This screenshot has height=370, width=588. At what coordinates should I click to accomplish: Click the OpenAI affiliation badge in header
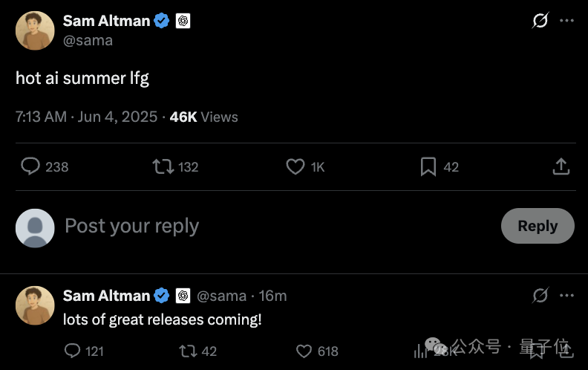coord(183,21)
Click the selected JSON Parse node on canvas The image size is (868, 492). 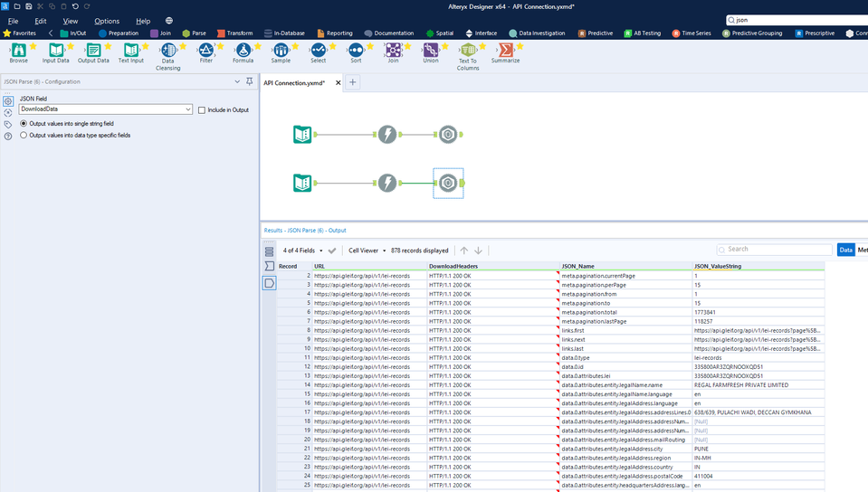pyautogui.click(x=448, y=184)
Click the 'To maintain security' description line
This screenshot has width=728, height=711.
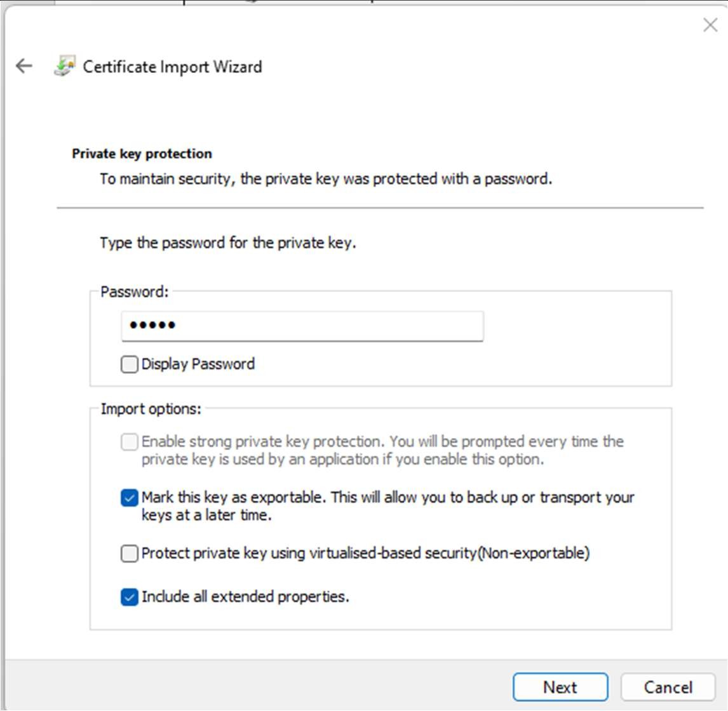pyautogui.click(x=325, y=179)
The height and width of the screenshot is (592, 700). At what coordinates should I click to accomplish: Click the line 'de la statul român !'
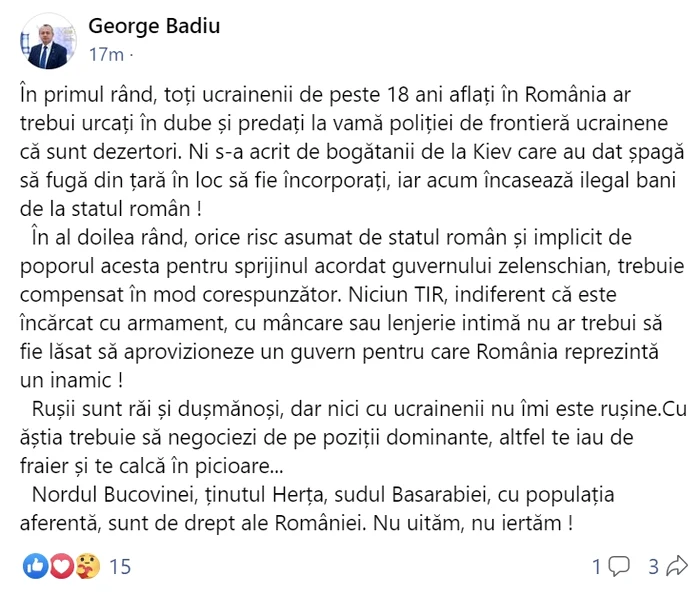tap(110, 209)
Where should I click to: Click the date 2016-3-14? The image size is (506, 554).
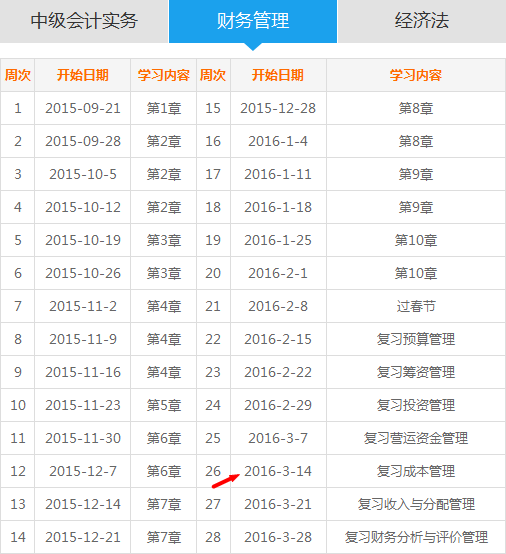pyautogui.click(x=278, y=471)
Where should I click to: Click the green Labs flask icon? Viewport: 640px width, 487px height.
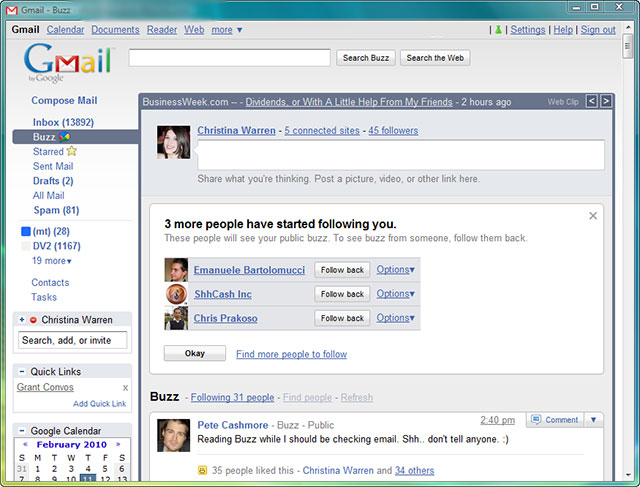click(x=496, y=30)
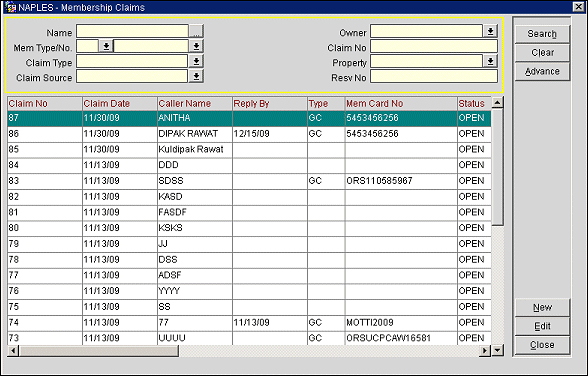Open the Claim Type dropdown list
588x376 pixels.
tap(196, 61)
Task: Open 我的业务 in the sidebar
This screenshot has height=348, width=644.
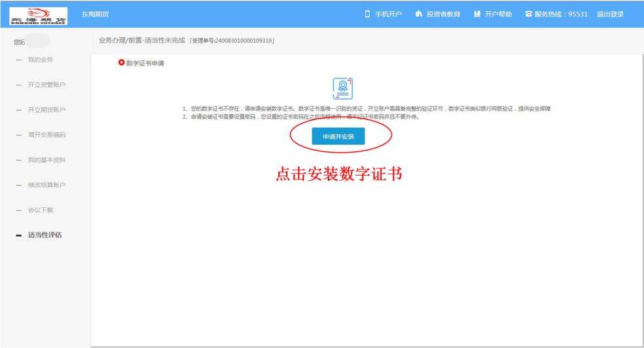Action: tap(41, 60)
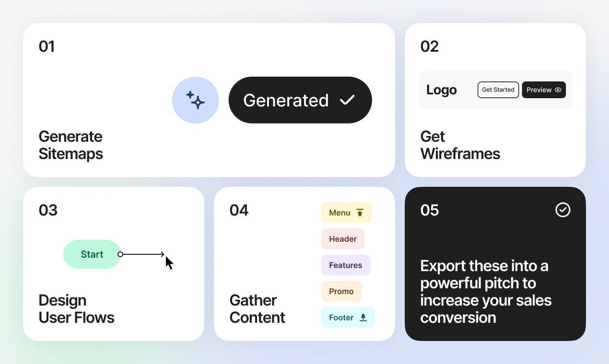The height and width of the screenshot is (364, 609).
Task: Click the Logo text in wireframe header
Action: (441, 90)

### WHAT IS BEING ASKED:
Only the lines from the one containing "This screenshot has width=728, height=711." through the last line of the material are to be restated word for word; no picture is to be included.

### TASK SOLUTION:
This screenshot has width=728, height=711.
pyautogui.click(x=325, y=179)
The height and width of the screenshot is (592, 700). At what coordinates should I click to accomplish: Click the line 'de la statul român !'
tap(110, 209)
Where should I click to: Click the date 2016-3-14? The image size is (506, 554).
pyautogui.click(x=278, y=471)
Where should I click to: Click the green Labs flask icon? Viewport: 640px width, 487px height.
click(x=496, y=30)
Open the Claim Type dropdown list
588x376 pixels.
tap(196, 61)
Task: Open 我的业务 in the sidebar
This screenshot has height=348, width=644.
Action: tap(41, 60)
The height and width of the screenshot is (364, 609).
Task: Click the Logo text in wireframe header
Action: (441, 90)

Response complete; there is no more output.